The movie first came about when Guirgis, a documentary producer in New York, reached out to Bannon with the possibility of a documentary about him. Guirgis had worked for Bannon in the 2000s at Wellspring Media, an indie-film company he ran that distributed a host of edgy art-house films. He turned her down the first three times but agreed on the fourth request, just a few weeks from the initial ask. He eventually signed a release relinquishing control over his appearances in the final cut. (Such releases are common when a high-level documentarian embarks on a movie about a controversial figure; Bannon had initially delayed signing it but eventually did so during production.)
Bannon has a long history with cinema, having directed numerous movies about purported Republican heroes and Democratic villains; it’s that interest that Klayman and Guirgis believe helped drive his willingness to cooperate with this movie.
Another possible factor, said Guirgis, was the prospect of cementing his brand. It was an outcome, she and Klayman said, that the pair worried about before embarking on production. But they ultimately thought the chance to expose him in action outweighed those concerns. (Both the movie itself and the inclusion of several anti-Bannon rallies, raises the timeless question of whether to shine a light on controversial public figures is to elevate them.)

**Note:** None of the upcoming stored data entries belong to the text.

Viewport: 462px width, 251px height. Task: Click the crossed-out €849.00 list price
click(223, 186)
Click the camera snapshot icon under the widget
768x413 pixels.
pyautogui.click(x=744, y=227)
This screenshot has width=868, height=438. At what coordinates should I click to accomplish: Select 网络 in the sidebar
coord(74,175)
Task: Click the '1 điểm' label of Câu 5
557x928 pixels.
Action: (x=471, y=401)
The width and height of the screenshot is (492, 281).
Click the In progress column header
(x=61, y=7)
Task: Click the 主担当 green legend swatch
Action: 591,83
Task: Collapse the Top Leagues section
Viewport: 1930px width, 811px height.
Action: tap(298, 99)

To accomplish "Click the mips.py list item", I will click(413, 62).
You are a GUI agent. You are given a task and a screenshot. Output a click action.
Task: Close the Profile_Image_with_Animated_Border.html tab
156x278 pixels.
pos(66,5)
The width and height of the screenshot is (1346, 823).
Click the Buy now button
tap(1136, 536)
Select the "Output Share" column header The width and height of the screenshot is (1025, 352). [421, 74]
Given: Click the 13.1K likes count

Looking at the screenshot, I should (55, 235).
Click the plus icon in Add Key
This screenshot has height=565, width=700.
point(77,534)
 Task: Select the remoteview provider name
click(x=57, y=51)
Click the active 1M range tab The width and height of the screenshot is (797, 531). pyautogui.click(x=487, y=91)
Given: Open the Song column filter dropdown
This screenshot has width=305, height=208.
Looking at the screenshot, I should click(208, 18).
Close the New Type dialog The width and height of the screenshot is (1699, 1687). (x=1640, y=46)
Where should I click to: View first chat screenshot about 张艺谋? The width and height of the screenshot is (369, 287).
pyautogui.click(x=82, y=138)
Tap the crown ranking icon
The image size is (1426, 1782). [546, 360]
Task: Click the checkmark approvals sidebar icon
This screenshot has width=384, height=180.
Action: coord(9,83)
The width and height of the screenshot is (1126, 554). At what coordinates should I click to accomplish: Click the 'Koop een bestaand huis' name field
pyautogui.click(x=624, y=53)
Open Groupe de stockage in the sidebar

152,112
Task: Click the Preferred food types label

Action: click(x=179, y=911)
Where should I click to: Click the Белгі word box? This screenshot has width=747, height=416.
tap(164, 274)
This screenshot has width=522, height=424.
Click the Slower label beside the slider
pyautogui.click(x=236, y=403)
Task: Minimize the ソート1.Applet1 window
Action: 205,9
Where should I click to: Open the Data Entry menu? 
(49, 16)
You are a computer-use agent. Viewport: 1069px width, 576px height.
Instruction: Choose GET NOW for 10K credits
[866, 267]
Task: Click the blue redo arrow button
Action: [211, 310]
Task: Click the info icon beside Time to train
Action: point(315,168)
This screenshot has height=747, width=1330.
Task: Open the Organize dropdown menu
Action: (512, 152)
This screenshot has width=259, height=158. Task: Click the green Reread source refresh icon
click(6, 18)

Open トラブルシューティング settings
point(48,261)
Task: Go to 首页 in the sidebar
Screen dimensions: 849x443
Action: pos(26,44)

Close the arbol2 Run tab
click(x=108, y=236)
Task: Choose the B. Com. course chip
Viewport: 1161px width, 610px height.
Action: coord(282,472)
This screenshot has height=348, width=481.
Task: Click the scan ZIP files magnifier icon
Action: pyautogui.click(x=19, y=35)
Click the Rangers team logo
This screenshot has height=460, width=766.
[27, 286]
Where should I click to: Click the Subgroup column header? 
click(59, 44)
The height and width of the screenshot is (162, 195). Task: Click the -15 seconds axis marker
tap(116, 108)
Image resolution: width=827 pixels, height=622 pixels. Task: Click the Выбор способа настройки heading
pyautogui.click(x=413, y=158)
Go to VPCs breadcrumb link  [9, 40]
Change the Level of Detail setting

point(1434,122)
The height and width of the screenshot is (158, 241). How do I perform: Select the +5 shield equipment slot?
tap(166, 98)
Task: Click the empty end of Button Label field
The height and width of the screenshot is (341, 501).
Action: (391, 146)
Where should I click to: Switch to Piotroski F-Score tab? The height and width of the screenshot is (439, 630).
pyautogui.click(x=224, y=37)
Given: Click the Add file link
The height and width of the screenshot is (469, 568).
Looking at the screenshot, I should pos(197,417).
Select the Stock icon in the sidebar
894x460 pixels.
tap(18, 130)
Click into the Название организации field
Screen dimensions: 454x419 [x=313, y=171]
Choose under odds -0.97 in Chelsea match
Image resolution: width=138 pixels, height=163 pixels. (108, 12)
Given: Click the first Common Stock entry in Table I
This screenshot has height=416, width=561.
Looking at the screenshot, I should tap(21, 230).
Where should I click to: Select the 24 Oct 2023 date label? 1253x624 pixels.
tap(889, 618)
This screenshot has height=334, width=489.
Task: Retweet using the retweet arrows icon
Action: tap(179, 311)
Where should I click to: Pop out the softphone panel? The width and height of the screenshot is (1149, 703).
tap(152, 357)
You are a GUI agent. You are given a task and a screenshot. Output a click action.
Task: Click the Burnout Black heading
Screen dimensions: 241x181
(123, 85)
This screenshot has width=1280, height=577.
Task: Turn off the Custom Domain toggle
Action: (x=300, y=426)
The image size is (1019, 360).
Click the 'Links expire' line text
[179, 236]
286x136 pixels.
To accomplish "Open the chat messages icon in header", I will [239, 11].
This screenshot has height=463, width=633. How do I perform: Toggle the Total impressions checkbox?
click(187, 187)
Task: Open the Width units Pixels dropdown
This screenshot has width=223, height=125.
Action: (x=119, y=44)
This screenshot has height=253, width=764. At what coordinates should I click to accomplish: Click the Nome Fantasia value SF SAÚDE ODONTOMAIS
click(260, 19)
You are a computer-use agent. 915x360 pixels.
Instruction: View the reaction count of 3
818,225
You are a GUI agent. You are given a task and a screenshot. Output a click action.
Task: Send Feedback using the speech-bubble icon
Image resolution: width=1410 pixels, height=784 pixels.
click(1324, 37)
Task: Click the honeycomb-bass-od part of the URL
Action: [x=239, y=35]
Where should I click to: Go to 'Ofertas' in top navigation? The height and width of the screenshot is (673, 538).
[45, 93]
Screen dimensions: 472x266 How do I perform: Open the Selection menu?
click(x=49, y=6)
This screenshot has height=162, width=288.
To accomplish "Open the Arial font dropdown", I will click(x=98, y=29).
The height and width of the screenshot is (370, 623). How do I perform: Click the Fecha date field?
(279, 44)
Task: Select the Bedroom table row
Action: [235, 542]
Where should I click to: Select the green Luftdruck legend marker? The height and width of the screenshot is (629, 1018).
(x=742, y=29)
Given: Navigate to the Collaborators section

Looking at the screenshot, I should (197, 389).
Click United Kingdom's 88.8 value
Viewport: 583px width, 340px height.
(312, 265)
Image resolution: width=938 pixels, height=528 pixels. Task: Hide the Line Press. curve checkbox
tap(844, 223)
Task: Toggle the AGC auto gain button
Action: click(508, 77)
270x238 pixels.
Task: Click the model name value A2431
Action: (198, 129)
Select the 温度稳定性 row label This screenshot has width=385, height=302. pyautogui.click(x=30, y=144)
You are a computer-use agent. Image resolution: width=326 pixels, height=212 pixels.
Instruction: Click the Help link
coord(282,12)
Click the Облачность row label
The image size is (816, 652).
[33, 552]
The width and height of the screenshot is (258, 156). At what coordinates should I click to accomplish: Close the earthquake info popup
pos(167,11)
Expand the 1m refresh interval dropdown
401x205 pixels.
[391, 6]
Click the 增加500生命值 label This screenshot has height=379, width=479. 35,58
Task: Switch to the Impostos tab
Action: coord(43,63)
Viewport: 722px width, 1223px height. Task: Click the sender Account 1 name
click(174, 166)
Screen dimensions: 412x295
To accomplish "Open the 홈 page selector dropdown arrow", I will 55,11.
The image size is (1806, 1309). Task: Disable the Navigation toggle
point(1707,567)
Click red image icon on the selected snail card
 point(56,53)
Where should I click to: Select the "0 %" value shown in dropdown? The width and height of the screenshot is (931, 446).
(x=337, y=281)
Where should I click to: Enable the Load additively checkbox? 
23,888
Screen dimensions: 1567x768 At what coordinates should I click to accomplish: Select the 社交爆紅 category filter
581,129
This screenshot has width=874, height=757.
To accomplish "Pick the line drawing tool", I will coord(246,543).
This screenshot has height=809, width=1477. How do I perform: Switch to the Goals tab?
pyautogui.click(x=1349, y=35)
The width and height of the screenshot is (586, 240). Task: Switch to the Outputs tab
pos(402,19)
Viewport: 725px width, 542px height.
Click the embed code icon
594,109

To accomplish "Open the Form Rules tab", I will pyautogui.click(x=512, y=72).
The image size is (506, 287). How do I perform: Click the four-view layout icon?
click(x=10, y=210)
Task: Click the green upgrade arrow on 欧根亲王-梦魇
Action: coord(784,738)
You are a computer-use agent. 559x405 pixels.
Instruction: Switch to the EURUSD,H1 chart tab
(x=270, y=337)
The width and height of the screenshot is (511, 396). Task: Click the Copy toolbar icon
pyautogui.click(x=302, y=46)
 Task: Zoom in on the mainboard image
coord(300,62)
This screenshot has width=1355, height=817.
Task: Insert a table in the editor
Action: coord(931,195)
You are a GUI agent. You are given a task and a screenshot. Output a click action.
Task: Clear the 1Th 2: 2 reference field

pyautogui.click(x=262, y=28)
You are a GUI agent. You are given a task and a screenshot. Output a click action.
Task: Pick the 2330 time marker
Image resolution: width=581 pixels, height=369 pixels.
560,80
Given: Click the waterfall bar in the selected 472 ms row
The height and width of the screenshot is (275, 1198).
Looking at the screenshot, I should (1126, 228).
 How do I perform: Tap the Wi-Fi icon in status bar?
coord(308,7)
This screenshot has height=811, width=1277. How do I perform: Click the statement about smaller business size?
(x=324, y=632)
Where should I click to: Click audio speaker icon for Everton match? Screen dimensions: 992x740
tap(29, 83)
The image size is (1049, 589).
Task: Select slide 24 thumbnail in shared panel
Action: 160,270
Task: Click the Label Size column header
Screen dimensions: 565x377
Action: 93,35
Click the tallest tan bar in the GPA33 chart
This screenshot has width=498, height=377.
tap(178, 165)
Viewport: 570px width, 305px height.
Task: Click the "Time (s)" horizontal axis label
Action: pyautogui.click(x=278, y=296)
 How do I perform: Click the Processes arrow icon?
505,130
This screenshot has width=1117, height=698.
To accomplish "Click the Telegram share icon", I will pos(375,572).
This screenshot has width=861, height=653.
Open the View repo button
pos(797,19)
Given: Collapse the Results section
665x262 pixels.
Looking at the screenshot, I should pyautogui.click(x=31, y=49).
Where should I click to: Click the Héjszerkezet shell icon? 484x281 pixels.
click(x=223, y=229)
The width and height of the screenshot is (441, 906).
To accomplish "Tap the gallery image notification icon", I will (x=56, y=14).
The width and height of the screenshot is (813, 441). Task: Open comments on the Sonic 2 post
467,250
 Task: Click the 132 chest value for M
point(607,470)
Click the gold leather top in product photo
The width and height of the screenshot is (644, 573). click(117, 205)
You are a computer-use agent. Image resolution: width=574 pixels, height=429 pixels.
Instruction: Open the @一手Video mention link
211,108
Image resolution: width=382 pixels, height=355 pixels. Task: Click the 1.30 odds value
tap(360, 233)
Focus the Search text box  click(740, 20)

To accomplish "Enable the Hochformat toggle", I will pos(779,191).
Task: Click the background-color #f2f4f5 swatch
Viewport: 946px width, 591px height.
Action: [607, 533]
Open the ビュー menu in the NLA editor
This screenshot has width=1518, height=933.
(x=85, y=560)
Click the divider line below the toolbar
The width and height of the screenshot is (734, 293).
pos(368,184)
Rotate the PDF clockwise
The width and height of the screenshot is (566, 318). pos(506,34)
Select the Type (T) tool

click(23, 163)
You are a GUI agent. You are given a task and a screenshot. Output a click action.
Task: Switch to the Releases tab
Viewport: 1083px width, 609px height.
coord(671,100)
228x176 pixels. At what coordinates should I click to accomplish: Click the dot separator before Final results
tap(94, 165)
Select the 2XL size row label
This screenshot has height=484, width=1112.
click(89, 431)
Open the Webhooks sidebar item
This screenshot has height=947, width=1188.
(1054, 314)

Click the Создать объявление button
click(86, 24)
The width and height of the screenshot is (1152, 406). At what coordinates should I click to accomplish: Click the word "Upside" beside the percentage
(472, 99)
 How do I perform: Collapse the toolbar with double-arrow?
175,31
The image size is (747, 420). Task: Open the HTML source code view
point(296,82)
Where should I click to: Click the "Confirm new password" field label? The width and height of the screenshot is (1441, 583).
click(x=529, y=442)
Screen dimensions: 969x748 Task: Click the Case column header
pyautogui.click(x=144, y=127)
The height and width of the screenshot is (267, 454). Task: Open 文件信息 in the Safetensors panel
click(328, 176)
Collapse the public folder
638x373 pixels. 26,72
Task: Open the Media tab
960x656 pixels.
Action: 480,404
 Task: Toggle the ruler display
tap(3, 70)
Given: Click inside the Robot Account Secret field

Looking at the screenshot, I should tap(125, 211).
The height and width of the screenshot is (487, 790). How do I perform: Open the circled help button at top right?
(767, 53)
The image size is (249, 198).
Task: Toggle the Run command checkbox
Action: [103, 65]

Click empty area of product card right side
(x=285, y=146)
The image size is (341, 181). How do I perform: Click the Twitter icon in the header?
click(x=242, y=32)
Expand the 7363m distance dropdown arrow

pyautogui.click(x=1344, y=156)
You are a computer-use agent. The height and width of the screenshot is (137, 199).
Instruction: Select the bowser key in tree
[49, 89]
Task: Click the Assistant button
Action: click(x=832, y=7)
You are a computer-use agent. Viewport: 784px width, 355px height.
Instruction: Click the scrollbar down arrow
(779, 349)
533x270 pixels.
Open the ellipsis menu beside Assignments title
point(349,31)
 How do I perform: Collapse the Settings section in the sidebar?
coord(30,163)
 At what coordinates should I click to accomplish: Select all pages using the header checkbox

Guirgis said she was motivated to make the movie by hearing perceptions that didn’t square with the person she worked with.
“To read the coverage after he joined Trump – ‘he was this genius strategist, a mastermind, Darth Vader, some kind of philosophical genius’ – it didn’t fit with what I knew,” she said. “And I thought those depictions were skewing him and emboldening him; he was turning them into currency.”
She added, “He was very smart and could make decisions quickly. But it was very seat-of-his-pants.” And, she said, a history going from the military to Wall Street to film to media to his current profession suggests a dilettantism that doesn’t fit with the political-animal image. “It seemed like there was as much coincidence to where he ended up as anything else,” she said.
In addition to featuring several self-aware and charming moments, the movie also shows him concerned about his public appearance in an unexpected way. “I didn’t look like an a--hole?” he asks an aide after a media appearance.
Klayman said that while there are moments when she liked Bannon personally, she ultimately found him “kind of a con man and a stuffed shirt; a lot of what he says I don’t believe.”
She noted moments in which, asked to describe his radical philosophy of economic populism, he cited pro-business ideas that have been in the Republican Party for years, with just what she says is an added layer of anti-immigrant and anti-Muslim sentiment.”It seemed like a real poverty of ideas,” she said.
The film does show him at more charming moments. A smile is often playing on his lips, and he can be seen either taking a shot at himself or playfully at others; if there’s a lot of meanness in his everyday life, it is not on display. But whether that blunts his policies or makes them more dangerous is a question Klayman leaves open.
Ditto whether he is, at heart, an opportunist or an ideologue.
“I can give an answer,” Klayman said. “But he’s imagining a restructuring of the global order aligning a series of global Christian white nations. Is it driven by wealth and power or by an agenda? I’m not sure the answer matters.”